2

Is it possible to specify an interface as the type for a generic collection property of a different interface and then implement it with a specific class? Here is an example of what I am trying to do:

public interface IMembershipPrincipal
{
    int ID { get; set; }
    string UserName { get; set; }
    ICollection<IEmail> Emails { get; set; }
}

public interface IEmail
{
    string Address { get; set; }
    int UserID { get; set; }
}

and defining the actual classes in another project:

public class User : IMembershipPrincipal
{
    [Key]
    public int ID { get; set; }
    public string UserName { get; set; }
    public virtual ICollection<Email> Emails { get; set; }
}

public class Email : IEmail
{
    [Key]
    public string Address { get; set; }
    public int UserID { get; set; }
}

In the IMembershipPrincipal I only have access to the IEmail definition, but I would like to implement the ICollection using Email instead of IEmail.
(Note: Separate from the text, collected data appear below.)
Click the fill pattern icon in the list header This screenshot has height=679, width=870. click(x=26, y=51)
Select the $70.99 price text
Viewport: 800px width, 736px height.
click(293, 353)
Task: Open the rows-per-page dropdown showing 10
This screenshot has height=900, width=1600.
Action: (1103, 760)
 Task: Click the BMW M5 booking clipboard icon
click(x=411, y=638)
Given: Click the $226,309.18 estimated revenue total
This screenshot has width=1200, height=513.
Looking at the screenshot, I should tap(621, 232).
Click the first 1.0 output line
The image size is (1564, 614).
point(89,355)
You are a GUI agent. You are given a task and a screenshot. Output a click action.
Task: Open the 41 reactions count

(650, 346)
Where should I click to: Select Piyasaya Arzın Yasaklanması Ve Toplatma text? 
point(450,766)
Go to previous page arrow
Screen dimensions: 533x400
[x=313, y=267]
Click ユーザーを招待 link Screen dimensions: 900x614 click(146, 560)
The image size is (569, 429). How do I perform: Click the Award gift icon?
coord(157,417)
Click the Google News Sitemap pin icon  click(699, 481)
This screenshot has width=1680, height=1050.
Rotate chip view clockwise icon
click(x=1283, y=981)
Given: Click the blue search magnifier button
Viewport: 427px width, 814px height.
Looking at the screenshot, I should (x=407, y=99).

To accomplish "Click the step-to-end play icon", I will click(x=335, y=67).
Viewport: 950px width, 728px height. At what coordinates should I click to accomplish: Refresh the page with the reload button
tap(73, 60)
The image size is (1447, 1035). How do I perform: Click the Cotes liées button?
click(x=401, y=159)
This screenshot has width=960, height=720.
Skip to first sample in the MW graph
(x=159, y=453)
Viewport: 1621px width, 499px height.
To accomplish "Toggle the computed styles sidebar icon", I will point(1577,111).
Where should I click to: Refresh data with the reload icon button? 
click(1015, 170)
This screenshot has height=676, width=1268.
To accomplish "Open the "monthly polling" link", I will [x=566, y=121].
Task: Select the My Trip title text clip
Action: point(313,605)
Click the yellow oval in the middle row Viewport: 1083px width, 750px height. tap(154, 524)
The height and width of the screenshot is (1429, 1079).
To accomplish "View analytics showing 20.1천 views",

I am currently getting an error that says:

Error 1 'User' does not implement interface member 'IMembershipPrincipal.Emails'. 'User.Emails' cannot implement 'IMembershipPrincipal.Emails' because it does not have the matching return type of 'System.Collections.Generic.ICollection'.`

How can I change my IMembershipPrincipal definition so that it can be implemented with ICollection<Email>?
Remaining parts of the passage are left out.